The Pound Sterling (GBP) has resumed its upside journey after a mild correction from its weekly high as investors expect an improvement in the United Kingdom’s learning curve in handling the repercussions of higher interest rates by the Bank of England (BoE). The BoE has paused its policy-tightening spell after raising them to 5.25% to safeguard the economy from further slowdown.
A sheer volatility is anticipated in the Pound Sterling ahead as UK Finance Minister Jeremy Hunt is expected to raise the minimum wage and ignore tax cuts at the annual Conservative Party conference. Apart from that, S&P Global Manufacturing PMI data for September will be keenly watched. The Manufacturing PMI is expected to remain below the 50.0 threshold for the 14th time in a row.
The Pound Sterling aims to keep recovering from its six-month low near 1.2110 intact. The outlook for the GBP/USD pair would improve on a recovery extension above the weekly high at 1.2270. The GBP/USD pair discovered buying interest as momentum oscillators turned oversold. The Cable could deliver a mean-reversion move to near the 20-day Exponential Moving Average (EMA) at 1.2340. The broader bias remains weak as the Cable is trading below the 200-DEMA, which trades around 1.2465.
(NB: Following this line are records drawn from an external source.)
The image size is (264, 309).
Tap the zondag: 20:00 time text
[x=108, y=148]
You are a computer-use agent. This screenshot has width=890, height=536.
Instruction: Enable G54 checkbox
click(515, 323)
The Bank of England (BoE) decides monetary policy for the United Kingdom. Its primary goal is to achieve ‘price stability’, or a steady inflation rate of 2%. Its tool for achieving this is via the adjustment of base lending rates. The BoE sets the rate at which it lends to commercial banks and banks lend to each other, determining the level of interest rates in the economy overall. This also impacts the value of the Pound Sterling (GBP).
When inflation is above the Bank of England’s target it responds by raising interest rates, making it more expensive for people and businesses to access credit. This is positive for the Pound Sterling because higher interest rates make the UK a more attractive place for global investors to park their money. When inflation falls below target, it is a sign economic growth is slowing, and the BoE will consider lowering interest rates to cheapen credit in the hope businesses will borrow to invest in growth-generating projects – a negative for the Pound Sterling.
In extreme situations, the Bank of England can enact a policy called Quantitative Easing (QE). QE is the process by which the BoE substantially increases the flow of credit in a stuck financial system. QE is a last resort policy when lowering interest rates will not achieve the necessary result. The process of QE involves the BoE printing money to buy assets – usually government or AAA-rated corporate bonds – from banks and other financial institutions. QE usually results in a weaker Pound Sterling.
Quantitative tightening (QT) is the reverse of QE, enacted when the economy is strengthening and inflation starts rising. Whilst in QE the Bank of England (BoE) purchases government and corporate bonds from financial institutions to encourage them to lend; in QT, the BoE stops buying more bonds, and stops reinvesting the principal maturing on the bonds it already holds. It is usually positive for the Pound Sterling.